This is caused by the fact that in Java, operations on double primitive uses floating point arithmetic. The use of floating point arithmetic does make it relatively fast to perform the operations. The approximate nature of them may not matter in all situations, but for financial calculations it can cause all sorts of problems.

As shown above, this issue is resolved by using the BigDecimal. This makes use of precise decimal arithmetic. However, if you’re working on a relatively complex operation, the code bloat can be immense. I’m sure most folks would agree that

`BigDecimal bd = new BigDecimal("58.99").add(new BigDecimal("0.99"));`

is a lot harder to read than

`double d = 58.99 + 0.99;`

COBOL has maintained a lifespan beyond most poeple’s expections largely due to the fact that calculations use precise decimal arithmetic. This has meant that in banks and presumably elsewhere, there continue to be COBOL teams working on various systems. With the recent drive towards encouraging the use of domain-specific languages and the ease with which languages other than Java can be run on the JVM, I have been digging around to find out what people are using in these situations. Unfortunately, so far it looks as though back-end systems continute to use Java and C/C++ with additional (often third patry) precise math libraries. These allow precise math to be used, but as they are not integral to the language, they just cannot be as concise and readable as I would like.

This is where I should probably introduce Groovy. It’s billed as “An agile dynamic language for the Java platform”, with many of the features of other dynamic languages such as Ruby and Python. The syntax is deliberately similar to that of Java, as it is designed to be run on the JVM and interact easily with Java APIs. The reason I bring it up is that as a result of the philosophy of “no surprises” the Groovy Math model assumes exact decimal math as the default for calculations. Groovy literals with decimal points are instantiated as BigDecimal. Although it’s worth noting that if a calculation involves a double, the calculation will proceed using floating point math. You can read more about it at http://groovy.codehaus.org/Groovy+Math but my reason for interest is that for instance, `58.99 + 0.99 == 59.98`

actually evaulates to ‘true’. This means that you can actually start working with exact math on the Java platform in a manner that is easy to read.

I’m not an expert on the internals of these things, so I would be keen to hear other people’s thoughts on the use of Groovy as a domain-specific language for financial calculations on the JVM. Are there better alternatives that I haven’t heard of yet?

=== COLLECTED MATERIAL ===
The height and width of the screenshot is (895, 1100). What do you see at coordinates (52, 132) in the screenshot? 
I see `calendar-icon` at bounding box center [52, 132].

=== PROBLEMS TO SOLVE ===
1. List every snippet of code that appears in the blog post about decimal arithmetic on the JVM.
2. In the blog post about decimal arithmetic on the JVM, retype the passage starting with "actually evaulates to" and going on through "heard of yet?".

=== TASK-BY-TASK SOLUTIONS ===
1.
- BigDecimal bd = new BigDecimal("58.99").add(new BigDecimal("0.99"));
- double d = 58.99 + 0.99;
- 58.99 + 0.99 == 59.98

2.
actually evaulates to ‘true’. This means that you can actually start working with exact math on the Java platform in a manner that is easy to read.

I’m not an expert on the internals of these things, so I would be keen to hear other people’s thoughts on the use of Groovy as a domain-specific language for financial calculations on the JVM. Are there better alternatives that I haven’t heard of yet?